Chart Table: Watching the fireworks for the QM2’s birthday from inside Seatern (while moored to the jetty) I really needed to be able to lean back on the electric switchboard to see out of the oval window. This prompted me to make the cover which I had originally planned and then decided against. I then realised that it could also double as a chart table. I’m not likely to use it much as a chart table at sea since I don’t expect to do much navigating [explanation!]. However I think it will be useful when preparing pilotage for a trip or entering way marks into the chart plotter. I’m really pleased with the result.

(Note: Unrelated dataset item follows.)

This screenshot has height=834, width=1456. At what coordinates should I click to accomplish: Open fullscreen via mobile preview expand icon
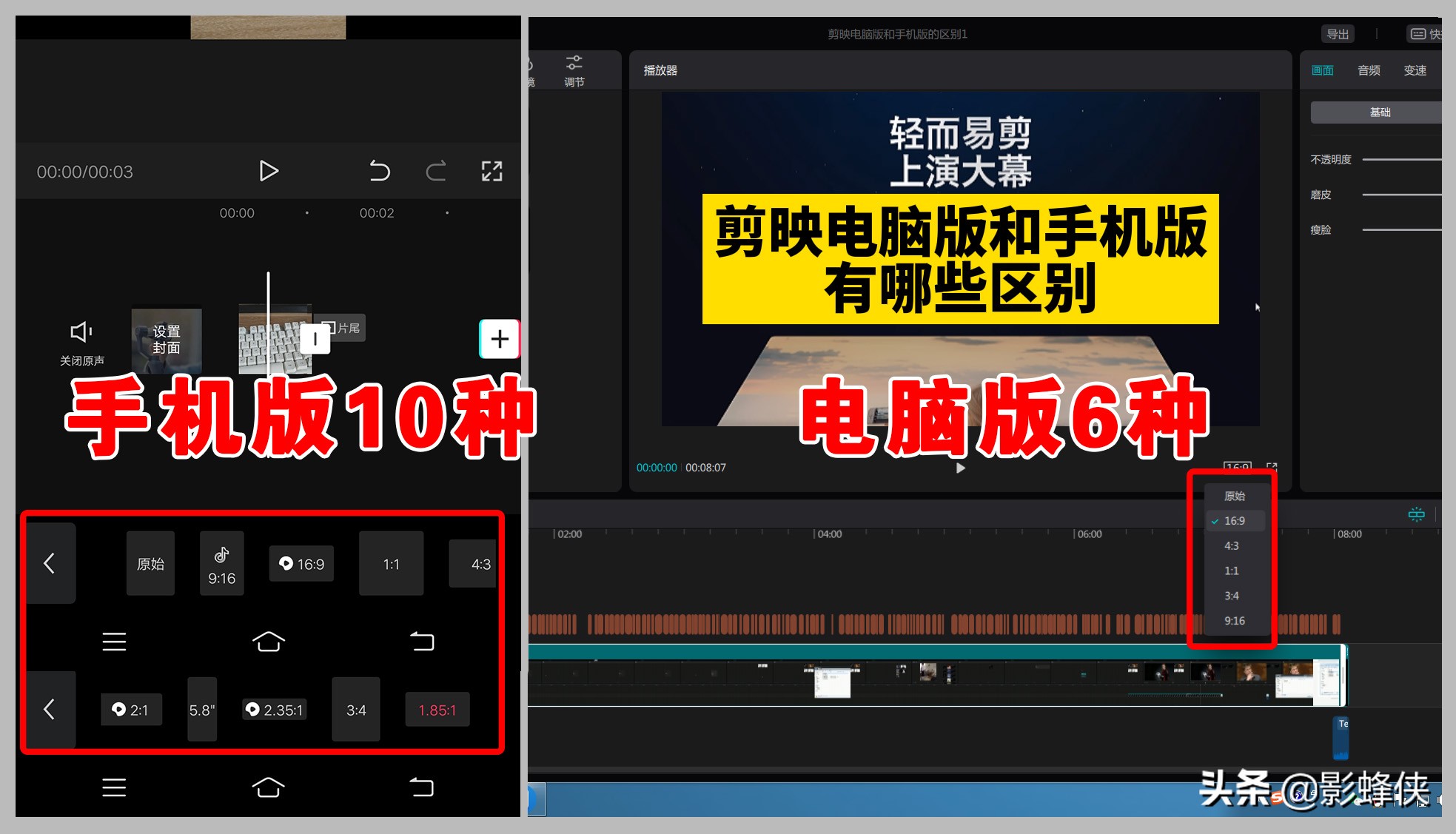[x=492, y=171]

When stowed the backrest clips out of the way. The chart table support either swings back against the original seat back or it can be removed. As a backrest it is supported by a wooden block screwed to the original seat back on the outboard side, and by the fold-away leg on the inboard side. The angle keeps it clear of the Echomax unit and the VHF microphone. When used as a chart table the Garmin chartplotter can be slotted into a holder just above it. This was my original “nighttime” place for the Garmin allowing the anchor alarm to be set while I sleep. The chart case was my original “chart table” which allows the chart to be used in the cockpit while sailing.

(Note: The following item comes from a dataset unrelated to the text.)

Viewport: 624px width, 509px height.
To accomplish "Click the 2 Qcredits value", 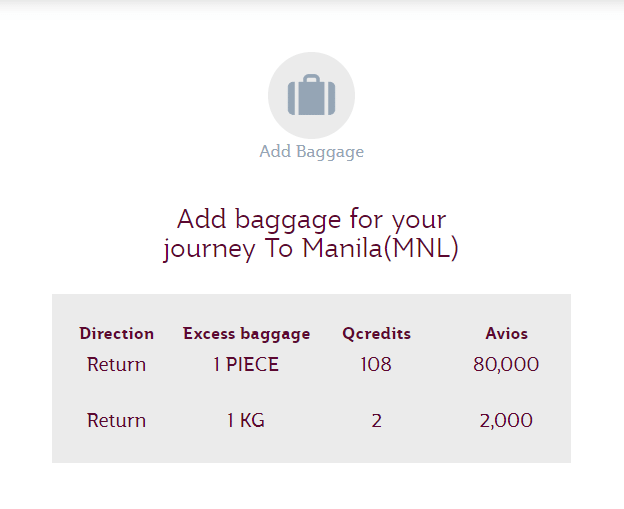I will 376,421.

(Note added 29th July 2014: I do actually use it when sailing for noting events in my rough log; these later form the basis for diary entries on this web site. Since taking the original photos I’ve added non-slip matting and a low fiddle around the table to stop my logbook falling off. I’ve also got a pen and iPhone holder positioned right of the chart-plotter mounts. The photo shows the present configuration, the iPhone is showing the Met Office surface pressure chart!)